The British referred to this theatre as the Mediterranean and Middle East Theatre (so called due to the location of the fighting and the name of the headquarters that controlled the initial fighting: Middle East Command) while the Americans called the theatre of operations the Mediterranean Theatre of War. The German official history of the fighting is dubbed 'The Mediterranean, South-East Europe, and North Africa 1939–1942'. Regardless of the size of the theatre, the various campaigns were not seen as neatly separated areas of operations but part of one vast theatre of war.

Fascist Italy aimed to carve out a new Roman Empire, while British forces aimed initially to retain the status quo. Italy launched various attacks around the Mediterranean, which were largely unsuccessful. With the introduction of German forces, Yugoslavia and Greece were overrun. Allied and Axis forces engaged in back and forth fighting across North Africa, with Axis interference in the Middle East causing fighting to spread there. With confidence high from early gains, German forces planned elaborate attacks to be launched to capture the Middle East and then to possibly attack the southern border of the Soviet Union. However, following three years of fighting, Axis forces were defeated in North Africa and their interference in the Middle East was halted. Allied forces then commenced an invasion of Southern Europe, resulting in the Italians switching sides and deposing Mussolini. A prolonged battle for Italy took place, and as the strategic situation changed in southeast Europe, British troops returned to Greece.
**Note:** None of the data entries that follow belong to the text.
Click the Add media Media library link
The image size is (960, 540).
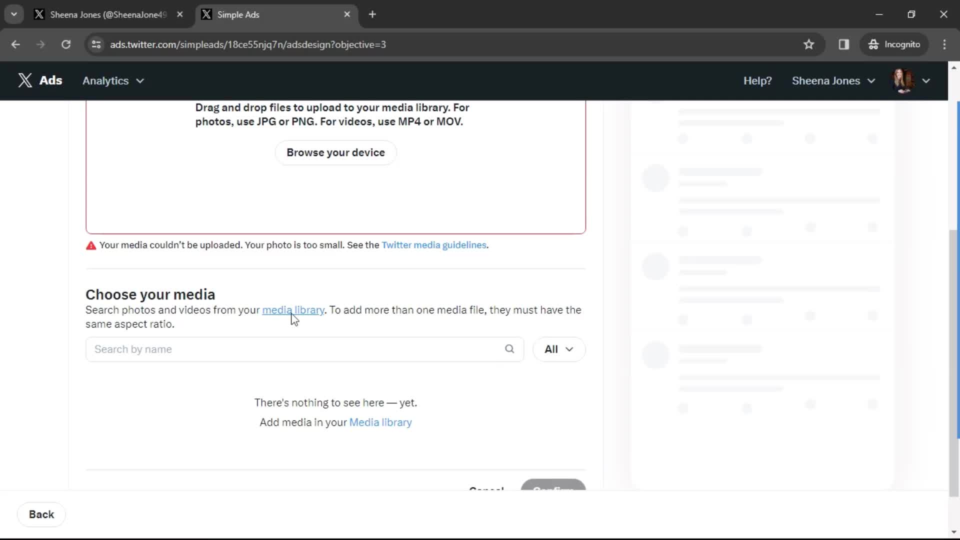point(381,422)
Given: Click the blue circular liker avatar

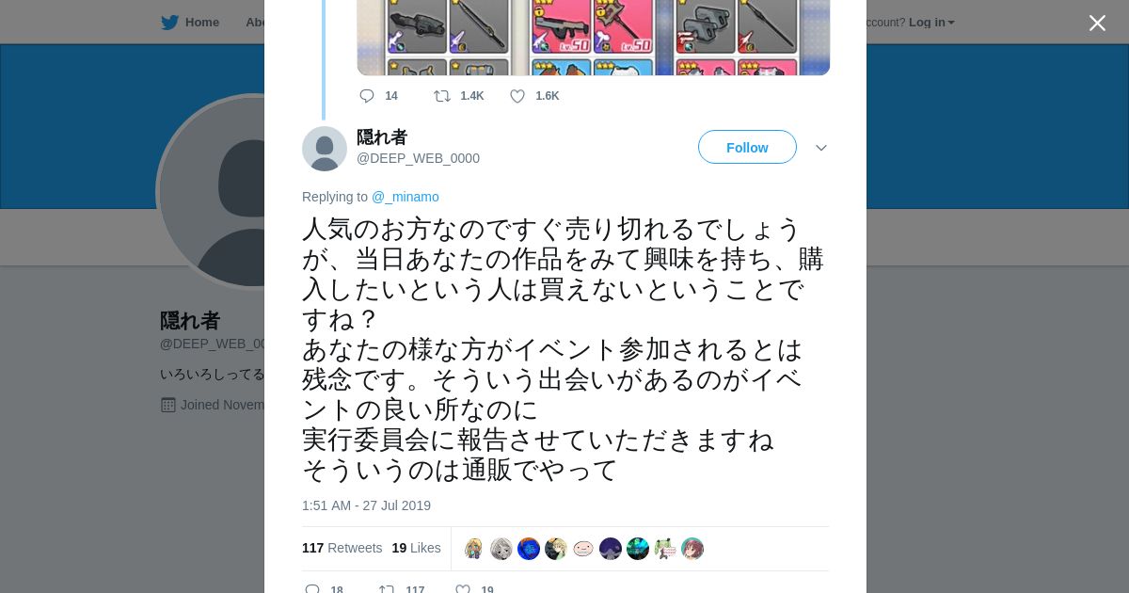Looking at the screenshot, I should tap(529, 549).
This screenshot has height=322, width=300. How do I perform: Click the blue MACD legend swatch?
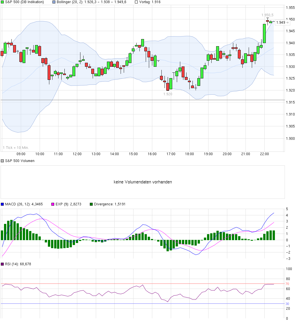(2, 204)
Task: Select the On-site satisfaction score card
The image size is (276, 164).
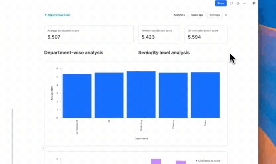Action: click(x=206, y=34)
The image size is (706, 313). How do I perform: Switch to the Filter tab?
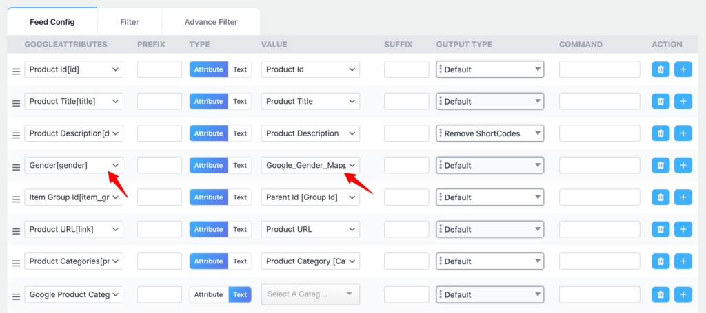pyautogui.click(x=130, y=22)
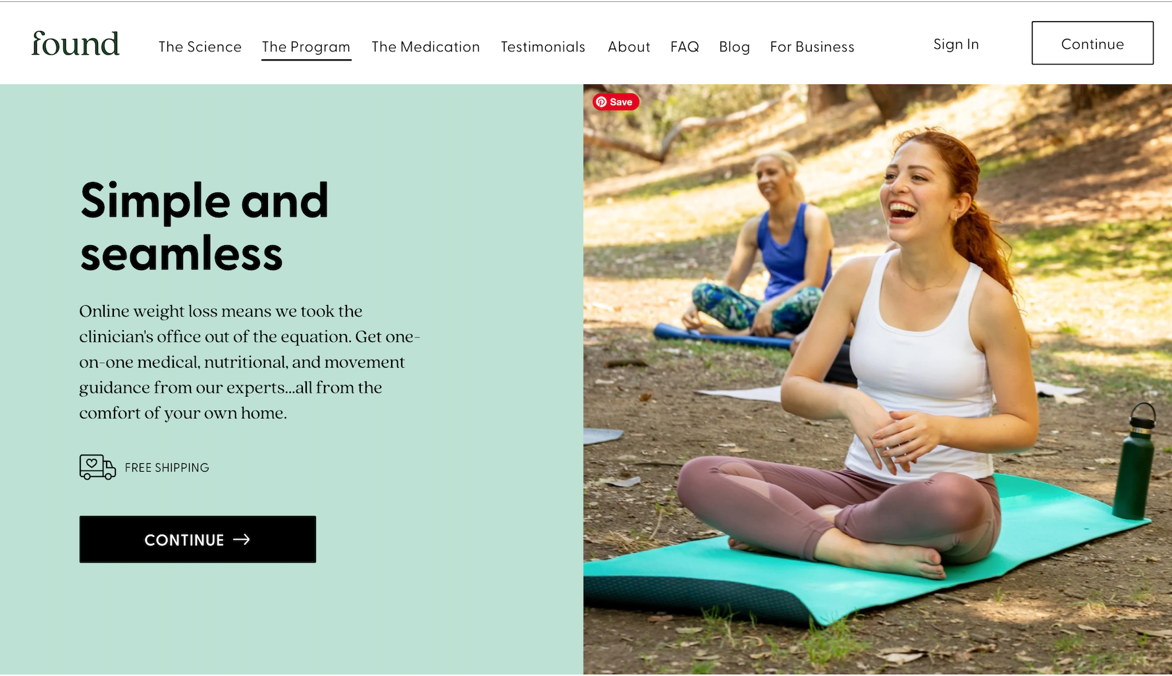
Task: Click the outlined Continue button in header
Action: (x=1092, y=43)
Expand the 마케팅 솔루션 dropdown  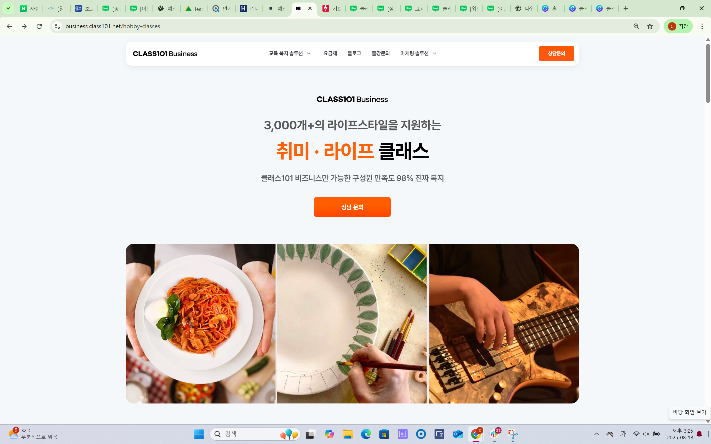pyautogui.click(x=418, y=53)
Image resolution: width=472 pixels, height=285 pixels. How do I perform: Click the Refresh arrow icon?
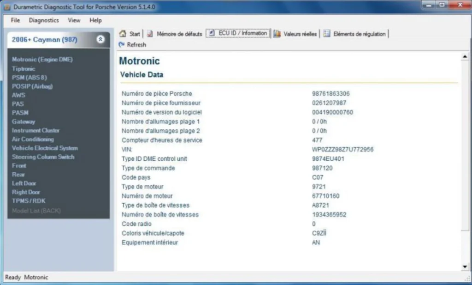click(x=122, y=45)
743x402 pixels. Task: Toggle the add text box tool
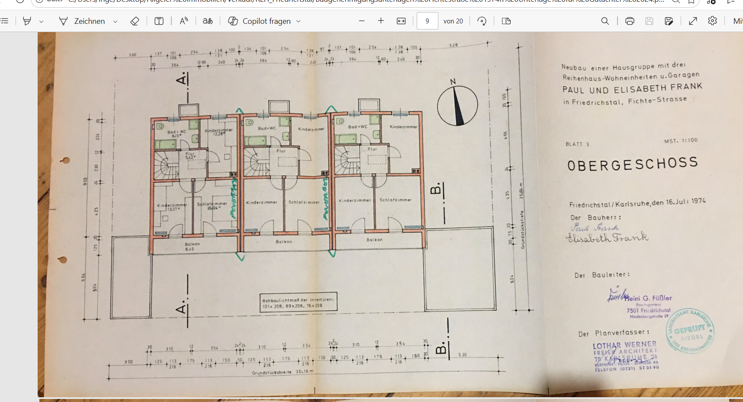tap(159, 21)
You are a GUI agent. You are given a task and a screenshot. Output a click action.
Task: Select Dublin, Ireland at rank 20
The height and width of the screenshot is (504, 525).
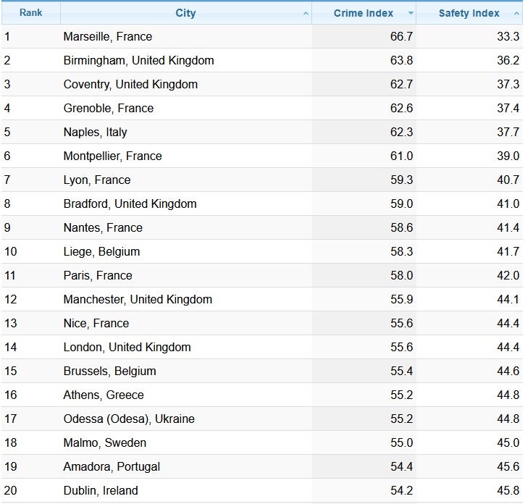pyautogui.click(x=101, y=490)
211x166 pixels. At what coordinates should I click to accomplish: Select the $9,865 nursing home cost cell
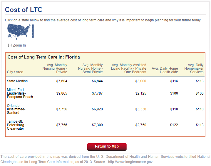pos(62,93)

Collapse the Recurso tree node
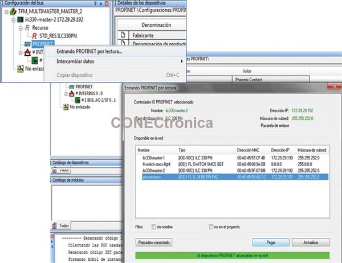(19, 27)
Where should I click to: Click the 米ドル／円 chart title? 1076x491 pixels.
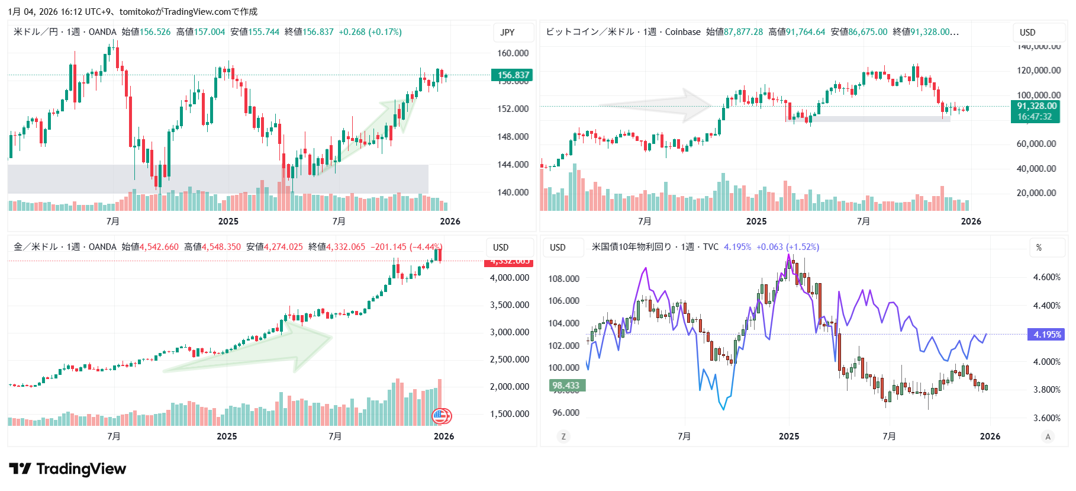pos(36,32)
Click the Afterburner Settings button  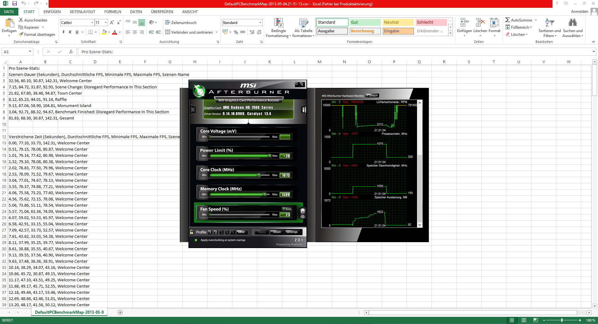[x=292, y=232]
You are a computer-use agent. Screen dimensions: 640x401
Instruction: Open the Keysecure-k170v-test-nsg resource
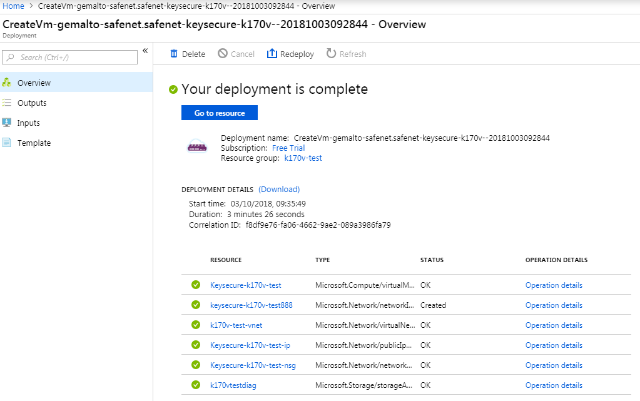pos(251,365)
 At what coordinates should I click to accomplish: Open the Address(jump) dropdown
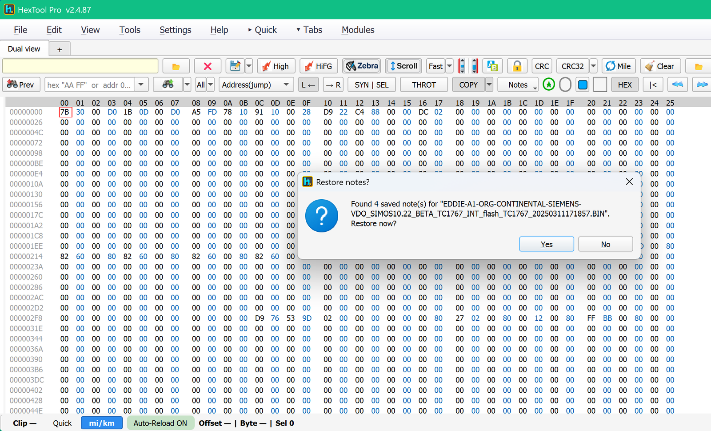coord(256,85)
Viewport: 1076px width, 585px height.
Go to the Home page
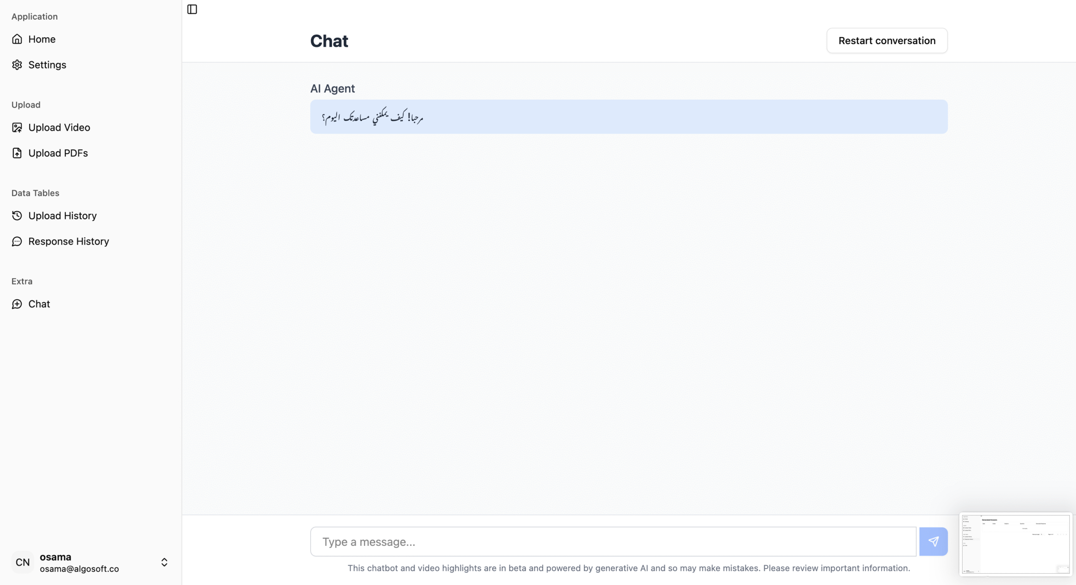click(42, 39)
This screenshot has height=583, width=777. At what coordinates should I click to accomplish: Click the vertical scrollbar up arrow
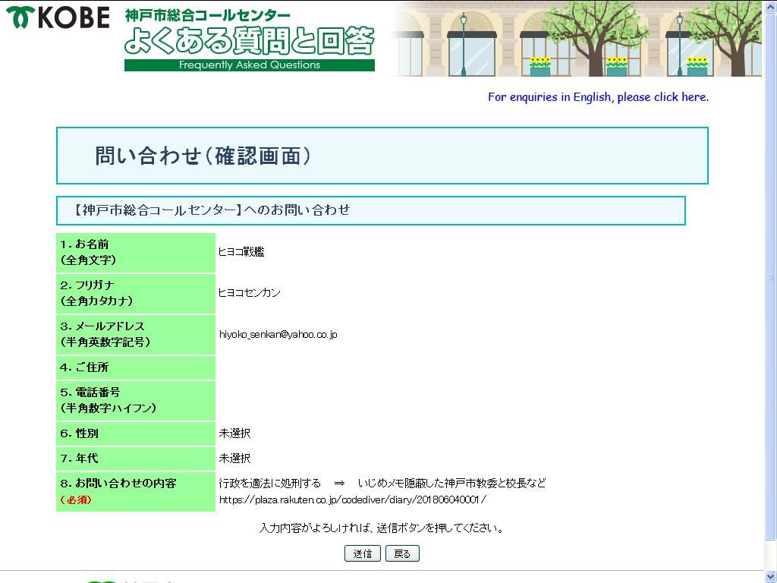(770, 6)
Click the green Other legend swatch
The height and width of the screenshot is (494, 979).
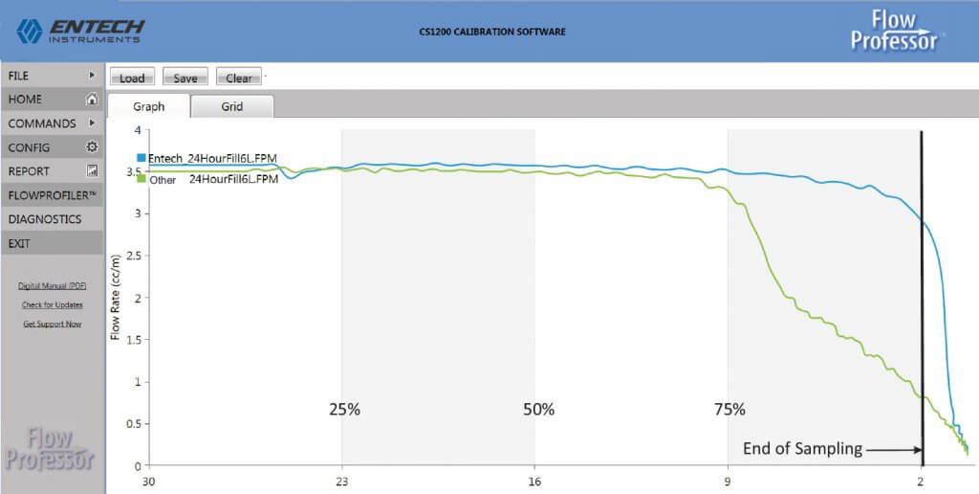(141, 178)
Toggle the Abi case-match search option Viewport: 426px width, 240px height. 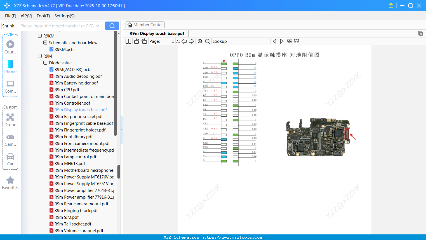[289, 41]
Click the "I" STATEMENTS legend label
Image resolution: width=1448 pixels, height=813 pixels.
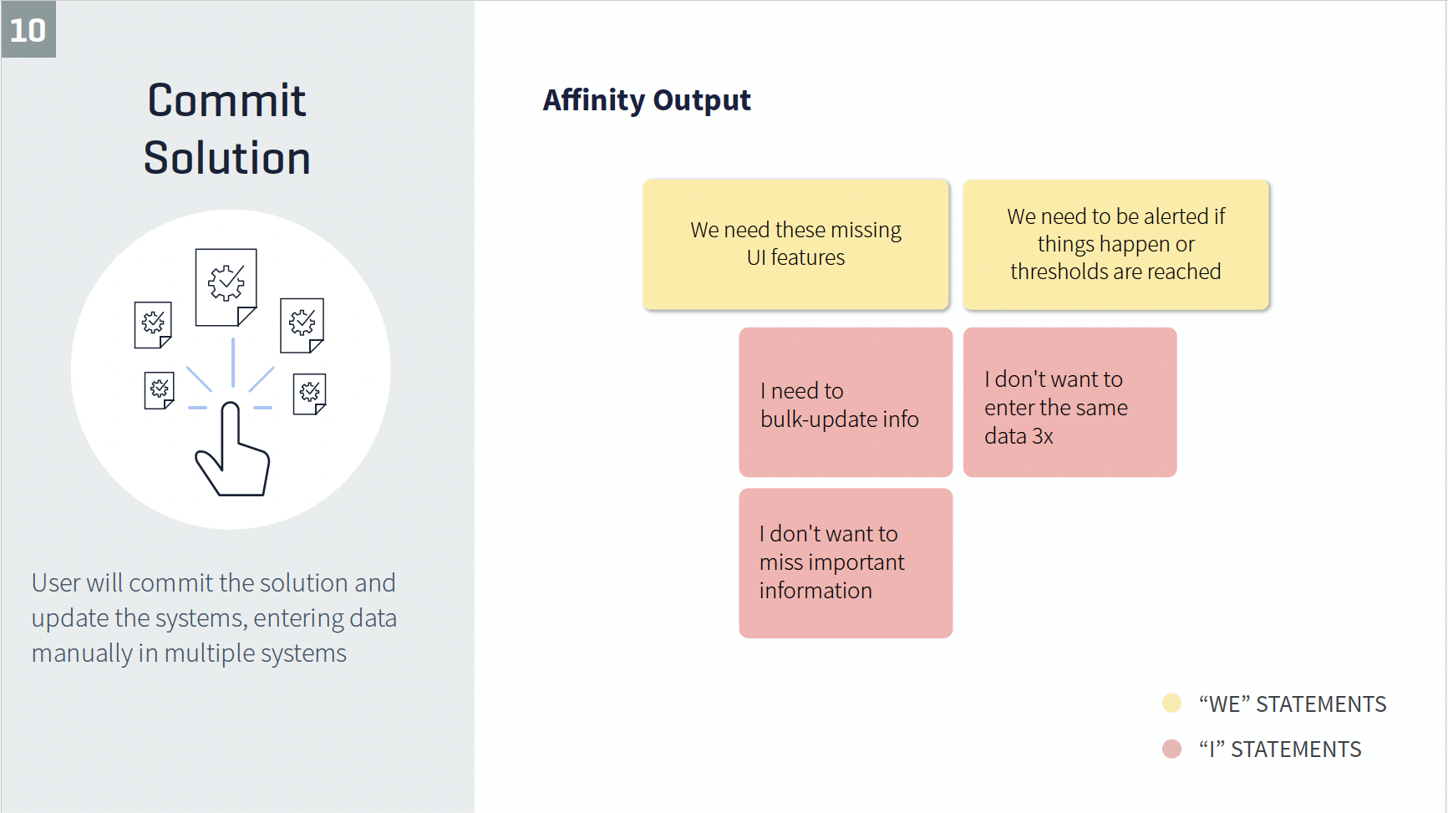(1279, 749)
The theatre of war, the longest during the Second World War, resulted in the destruction of the Italian Empire and altered the strategic position of Germany resulting in numerous German divisions being deployed to Africa and Italy and total losses (including those captured upon final surrender) being over half a million. Italian losses, in the theatre, amount to around to 177,000 men with a further several hundred thousand captured during the process of the various campaigns. British losses amount to over 300,000 men killed, wounded, or captured, and total American losses in the region amounted to 130,000.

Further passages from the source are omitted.